# WHAT TO WORK ON
Set down each line from the line holding "The height and" to the last line of the entries below, exactly, with both ends included and without pictures.

□ □ □

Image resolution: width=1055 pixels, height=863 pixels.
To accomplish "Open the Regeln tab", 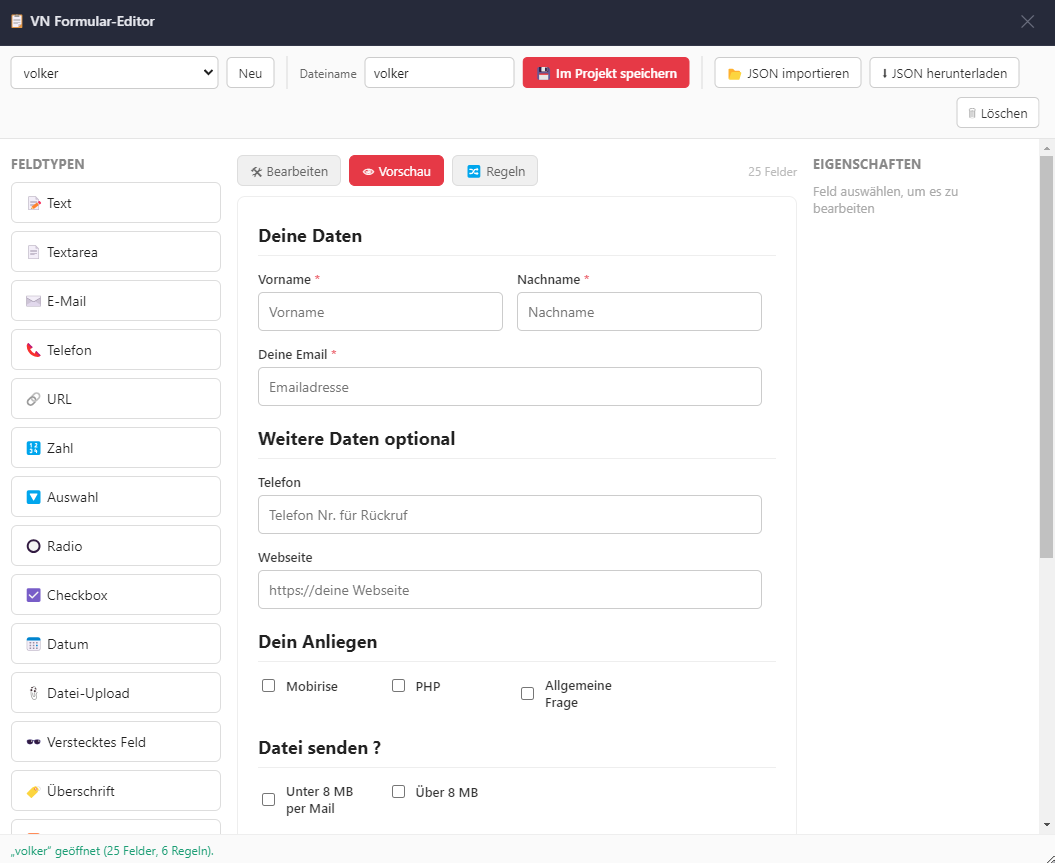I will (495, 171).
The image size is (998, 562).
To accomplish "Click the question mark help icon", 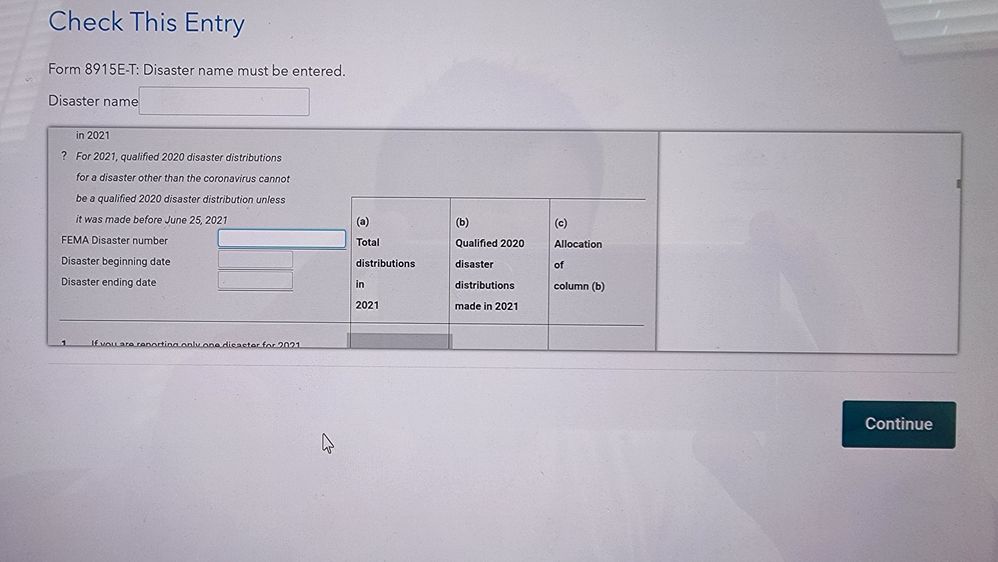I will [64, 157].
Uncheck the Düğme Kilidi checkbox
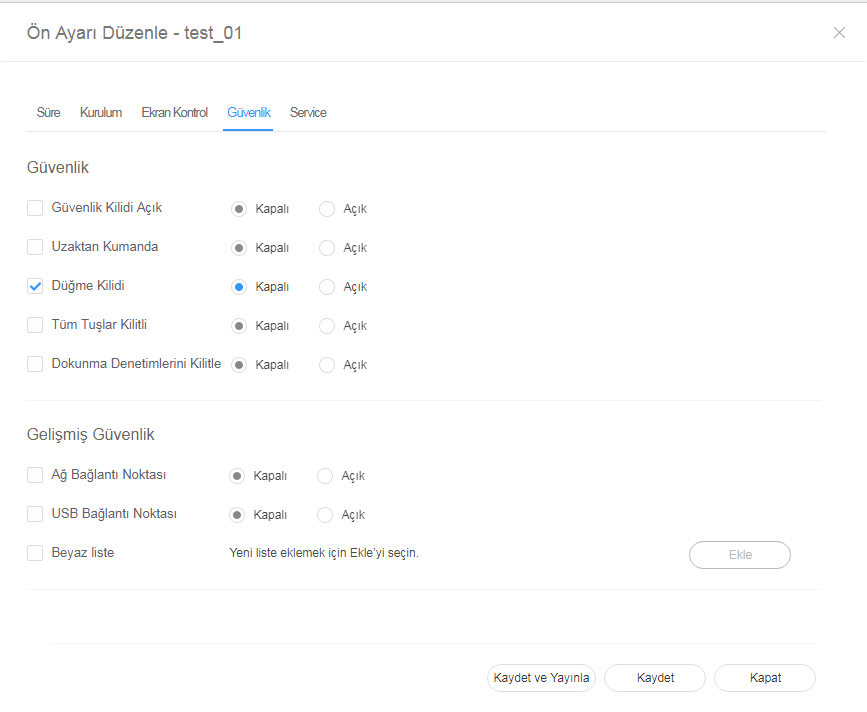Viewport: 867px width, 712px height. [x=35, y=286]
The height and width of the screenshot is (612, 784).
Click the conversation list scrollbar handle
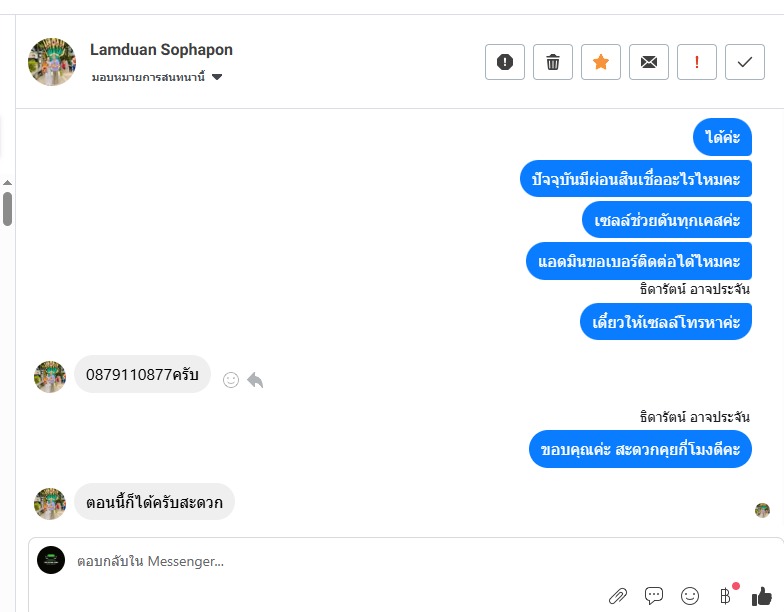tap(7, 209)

□ □ □

# YOUR SOLUTION
The height and width of the screenshot is (612, 784).
Click the conversation list scrollbar handle
tap(7, 209)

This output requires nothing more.